Which in part explains my love of country, a genre as ruthlessly committed to tear-jerking as 19th-century parlor song. Actually, what I admire most about mainstream country—besides the tough, lean sound, the booming kick drums, and guitars ablazing—are the life-sized stories, songs steeped in the enchantments, sorrows, and little details of the workaday. It’s a kind of humanism lacking in mainstream hip-hop, to say nothing of indie rock, with its suffocating poses and whimsies. For certain, Nashville’s small-town “realism” is way sentimental—I have a taste for that cornpone, too. But one of my favorites this year was Lori McKenna’s Unglamorous, a militantly unromanticized look at marriage and motherhood that snuck into the top 20 on the country charts. (McKenna was also one of the year’s feel-good stories: a stay-at-home mother of five from Stoughton, Mass., who at the unlikely age of 38 put out her major label debut—with a helping hand from Faith Hill and Oprah.)
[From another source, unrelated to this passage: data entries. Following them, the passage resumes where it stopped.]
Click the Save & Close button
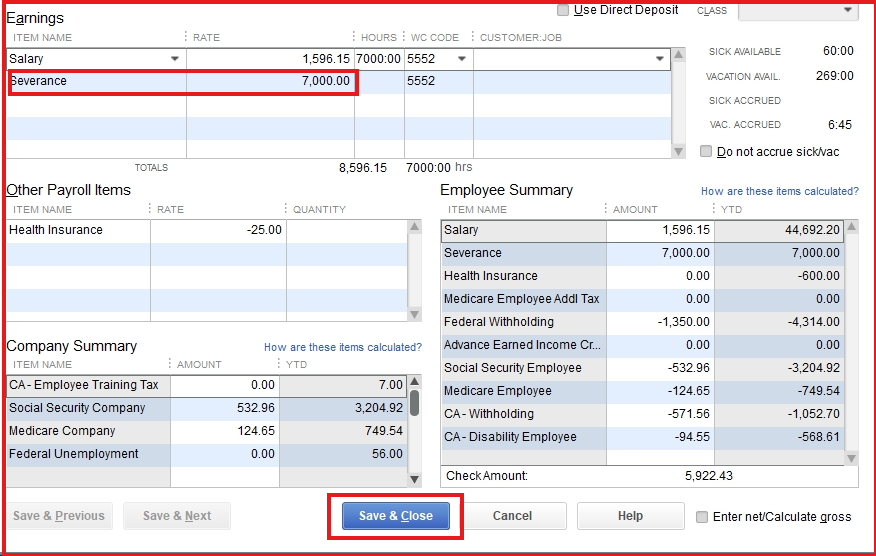 pyautogui.click(x=395, y=516)
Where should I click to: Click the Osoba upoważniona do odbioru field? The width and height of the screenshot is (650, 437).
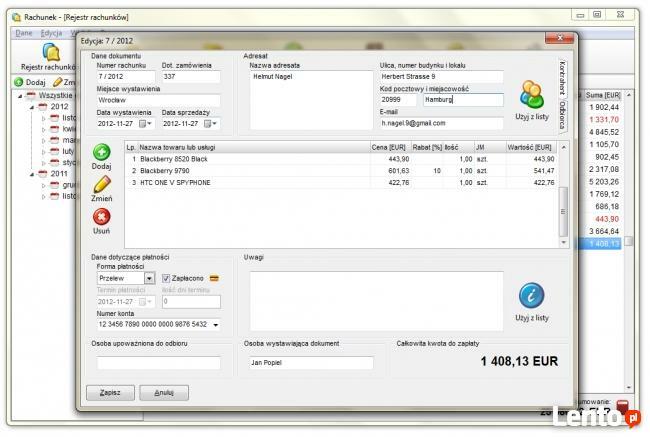click(158, 362)
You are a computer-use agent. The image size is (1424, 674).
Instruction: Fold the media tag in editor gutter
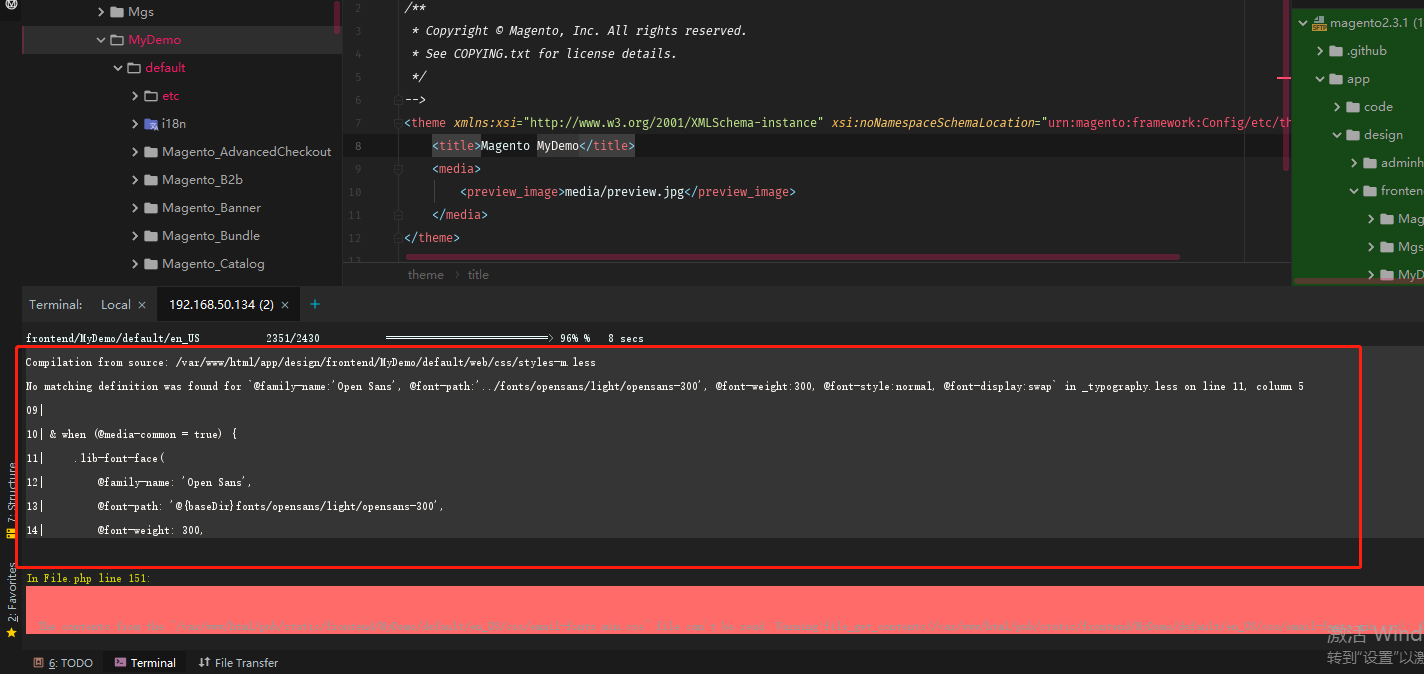point(398,169)
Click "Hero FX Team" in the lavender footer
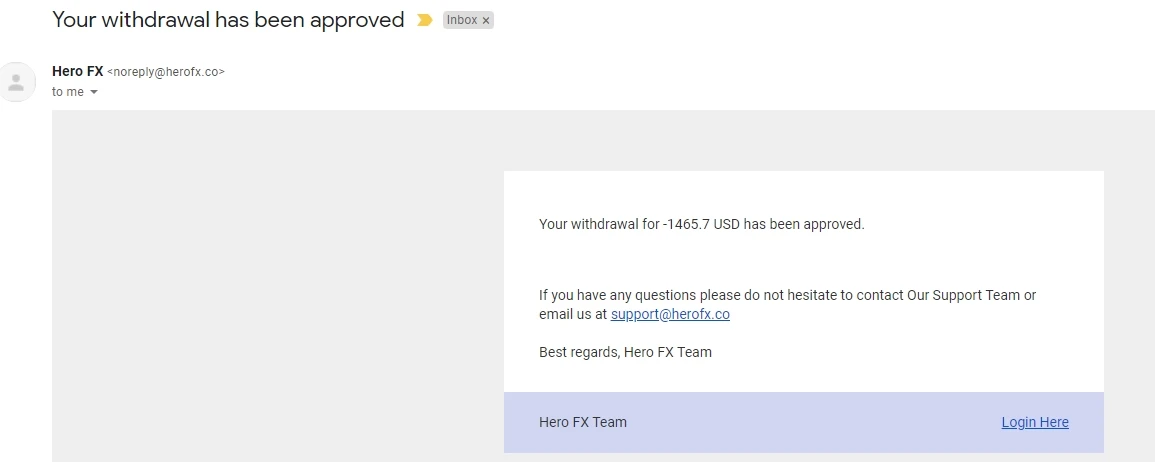 [583, 422]
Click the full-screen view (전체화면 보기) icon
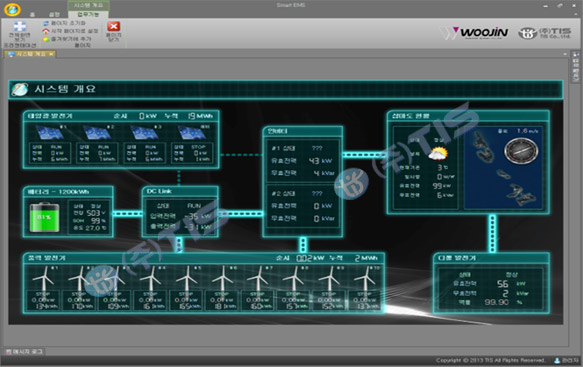 tap(20, 26)
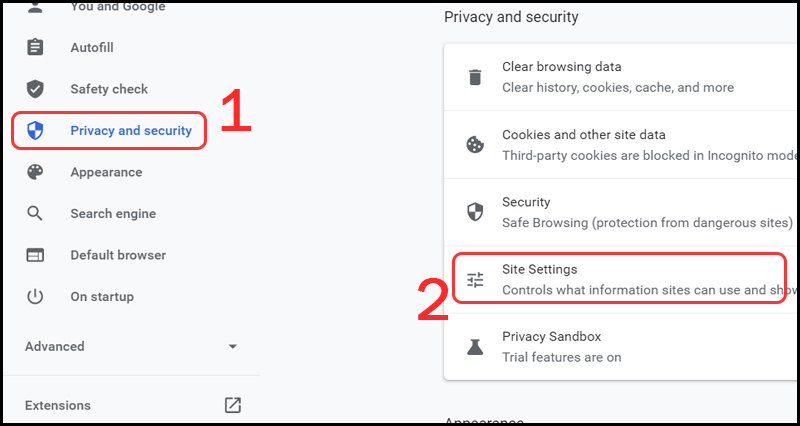The width and height of the screenshot is (800, 426).
Task: Click the Default browser window icon
Action: click(x=35, y=255)
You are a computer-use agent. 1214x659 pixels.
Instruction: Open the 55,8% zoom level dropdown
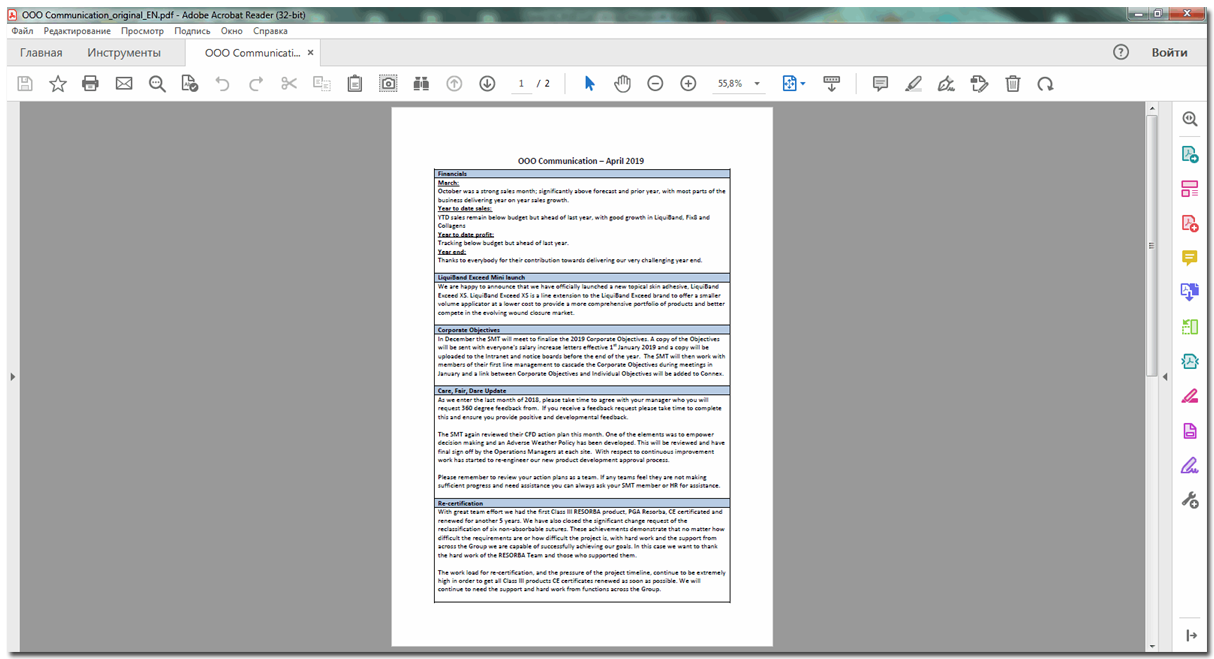(757, 84)
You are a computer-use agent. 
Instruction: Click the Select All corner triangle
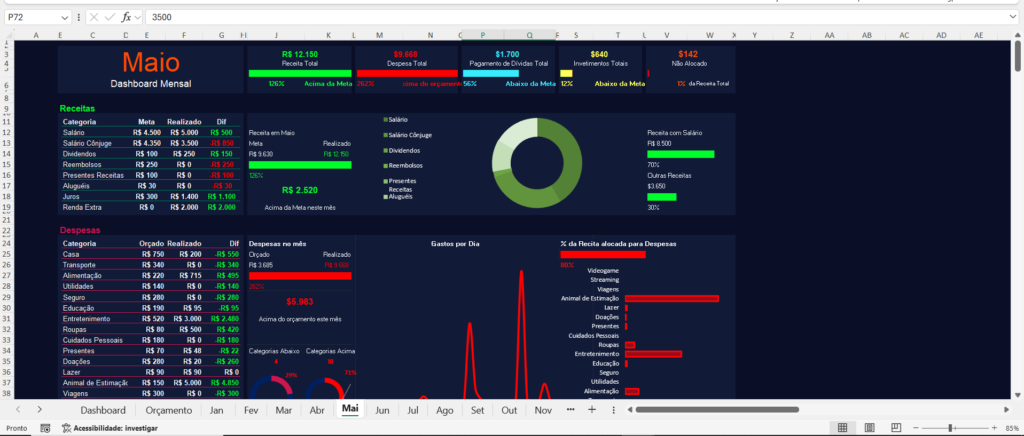pos(8,34)
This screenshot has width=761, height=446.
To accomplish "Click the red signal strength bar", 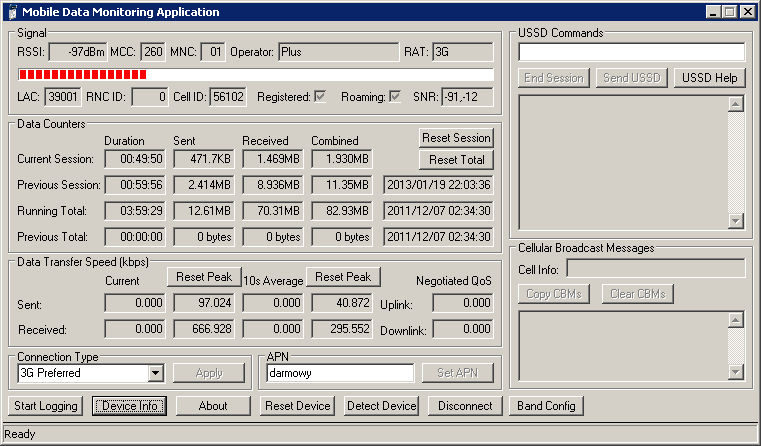I will 83,75.
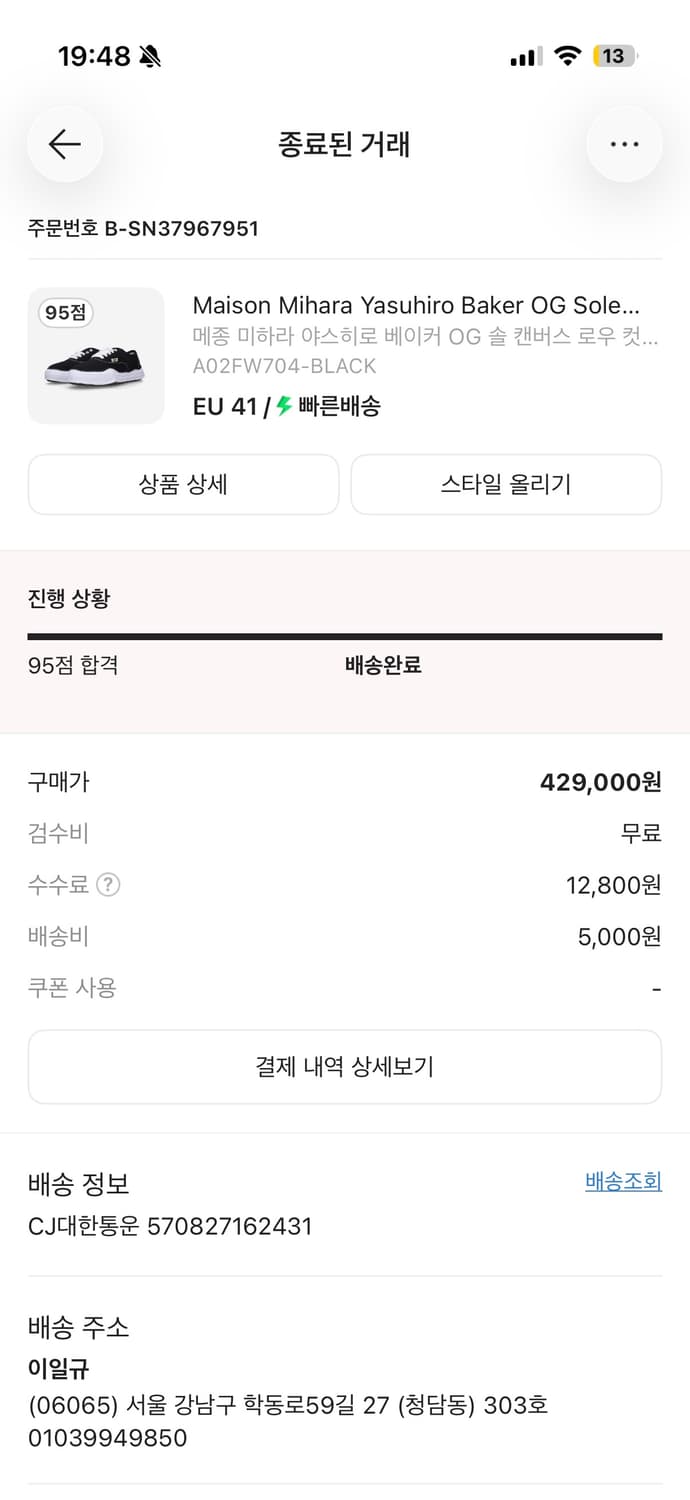Tap the back arrow to return
This screenshot has width=690, height=1500.
(x=64, y=143)
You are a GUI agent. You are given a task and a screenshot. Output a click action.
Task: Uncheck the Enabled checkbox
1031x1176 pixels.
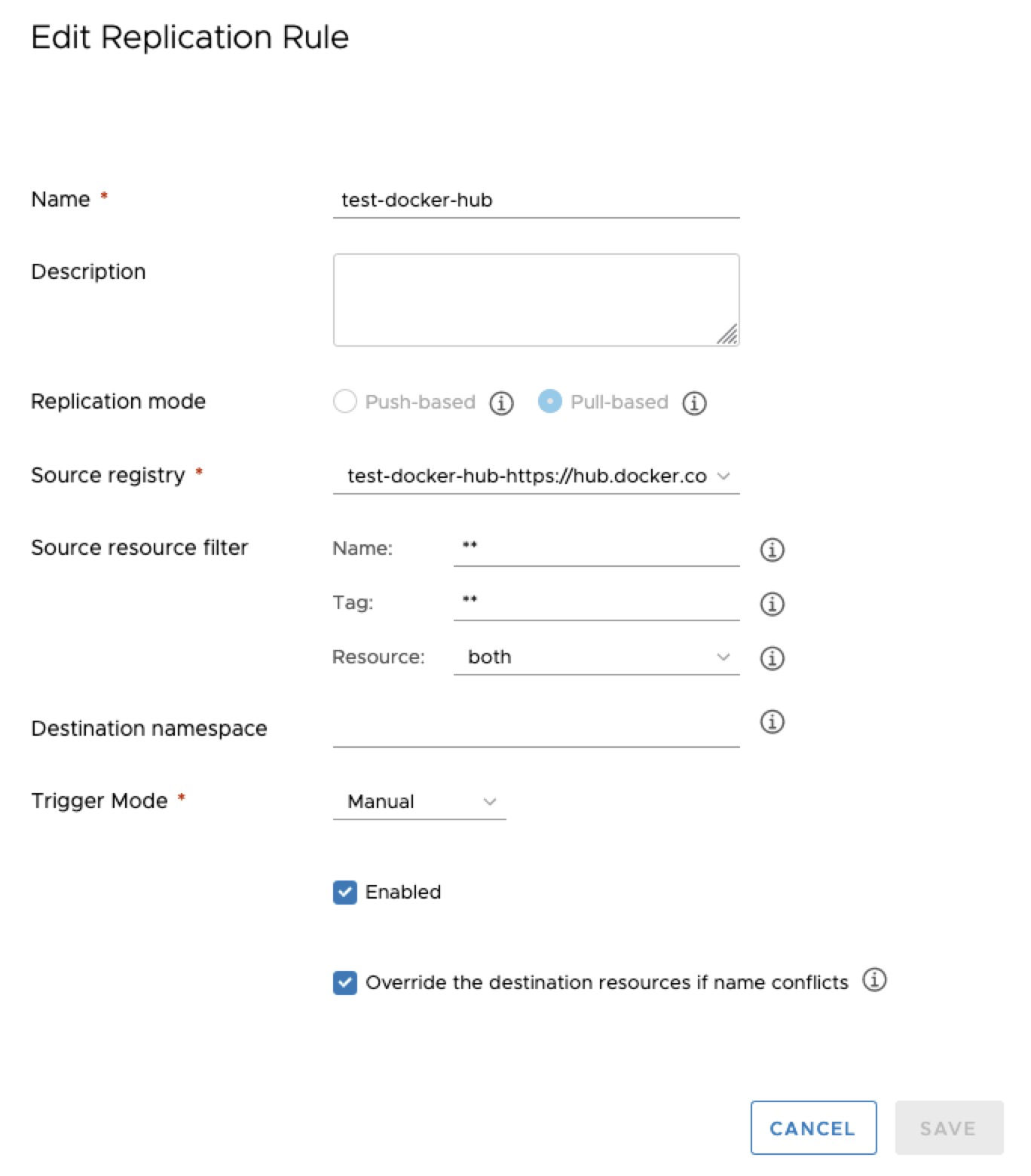(x=344, y=893)
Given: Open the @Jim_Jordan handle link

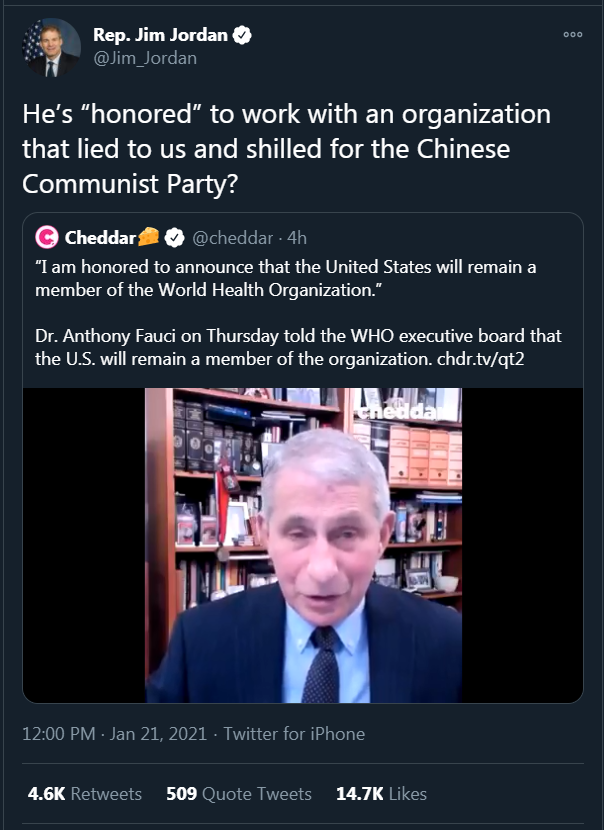Looking at the screenshot, I should click(145, 58).
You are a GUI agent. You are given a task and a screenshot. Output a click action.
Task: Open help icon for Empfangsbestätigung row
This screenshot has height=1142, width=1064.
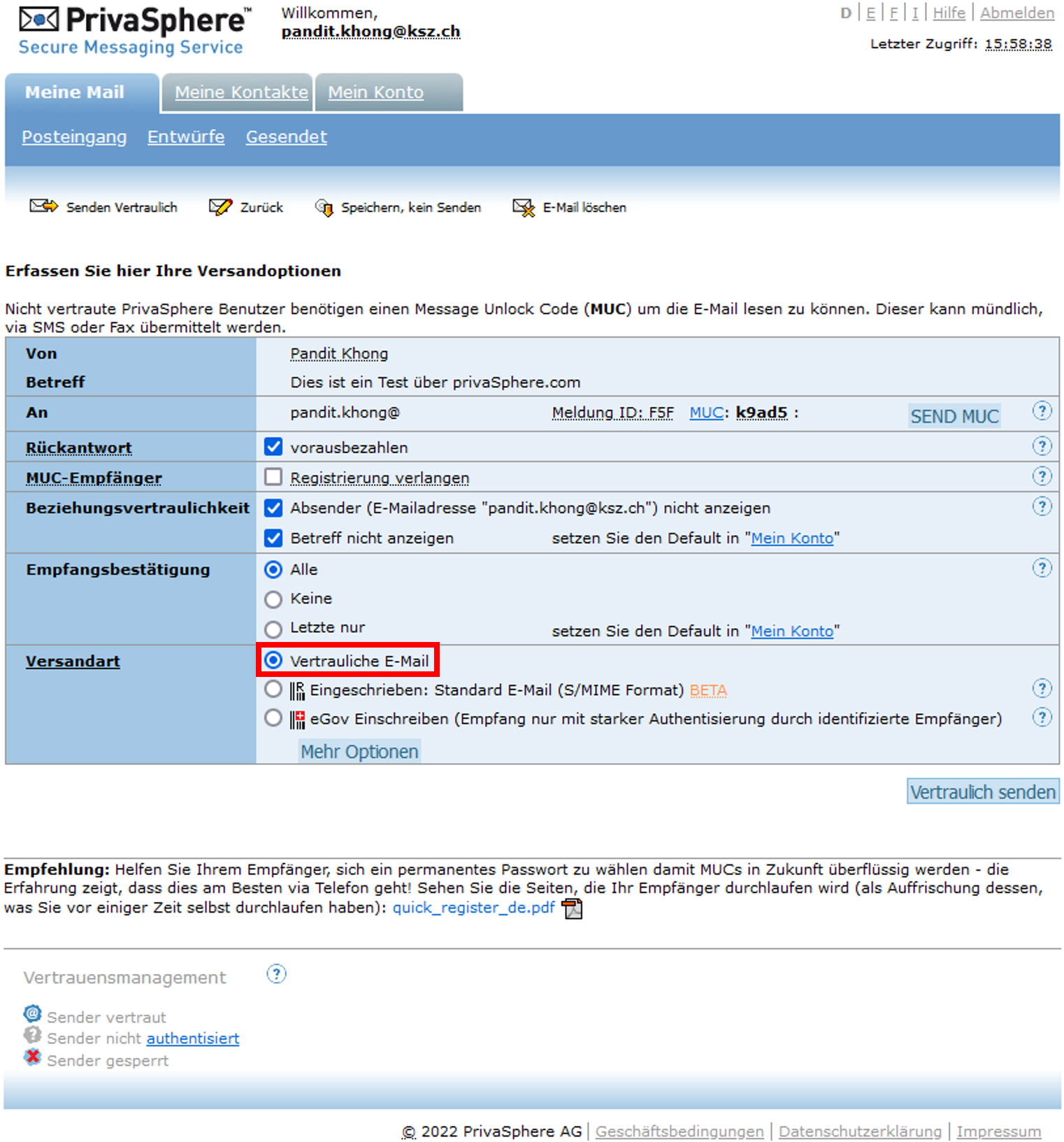tap(1042, 568)
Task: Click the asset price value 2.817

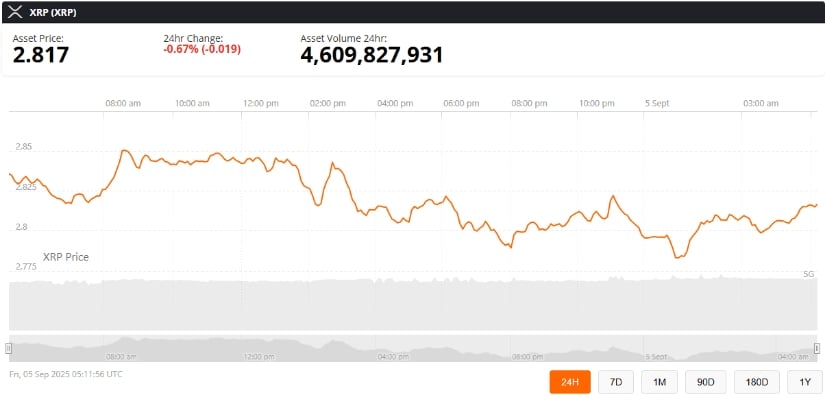Action: [41, 55]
Then there’s comedy, in general woefully undervalued in pop but not on Music Row. The best country songwriters, like the best rappers, are dedicated to the art of the punch line, and I heard some good ones this year from Toby Keith (struggling with romance across class lines: “A high-maintenance woman/ Don’t want no maintenance man“) and Blake Shelton (whose logic was unimpeachable: “The more I drink, the more I drink“). Nashville’s biggest cutup is Brad Paisley, whose 5th Gear has kept me chuckling all the way through, whether Paisley was delivering the jokes himself or playing straight man to his guitar. And the laughs and pathos commingle in songs like “Letter to Me,” a soppy ballad packed with jokes; and “All I Wanted Was a Car,” which begins as a trifle about a teenager’s first set of wheels, but in a touching final-verse U-turn, circles back to home and hearth:

Now when I look outside, sittin’ in the drive
It blows my mind to see
An SUV and a sedan and two kids playing
I can’t believe they all belong to me
When I caught their momma’s eye in that old thing I used to drive
I never dreamed it would take me this far
All I wanted was a car

With 5th Gear, it was love at first listen. Kanye West’s Graduation was a grower. I was disappointed in the rhymes; as poetry, the songs don’t measure up to those on College Dropout or Late Registration. I’ve come to see Graduation mainly as a triumph of beats—although beats is hardly the right word to describe music so steeped in melody and beauty for beauty’s sake, like that long, lilting intro to “I Wonder.” I admire Kanye’s sense of adventure and his refusal—T-Pain’s presence aside—to fall in line with production trends. And if his lyrics are a bit slacker than previous, they still dig deeper than most everyone else’s. He continues to work the soul-tussle-between-God-and-mammon theme—listen to the first verse of “Can’t Tell Me Nothing“—an interior monologue that mirrors a larger existential crisis gripping hip-hop culture. And in the most competitive pop genre ever, has there ever been a more honest airing of approval-craving and anxiety of influence than “Big Brother,” West’s song about his relationship with Jay-Z?

Gotta wrap it up, so I’ll save my thoughts on Wayne and Wino and indie for Round 3. Let me end by saying that, like Ann, I’m fond of that Grinderman record, and I relate to her professional frustration: It’s often impossible to find a way to write about music that breaks no new ground, arrives with little buzz, and is simply plain old good. What’s the angle? To cite one funny example from 2007: I was pleased to see the single “Nod Your Head” on Bob’s list of faves. It’s just one of several fine songs on the latest release by a northern English singer-songwriter who over the last decade has quietly racked up a run of five excellent albums. His name’s McCartney, and he’s one to watch—the kid’s got a way with a tune and he plays a shit-hot bass.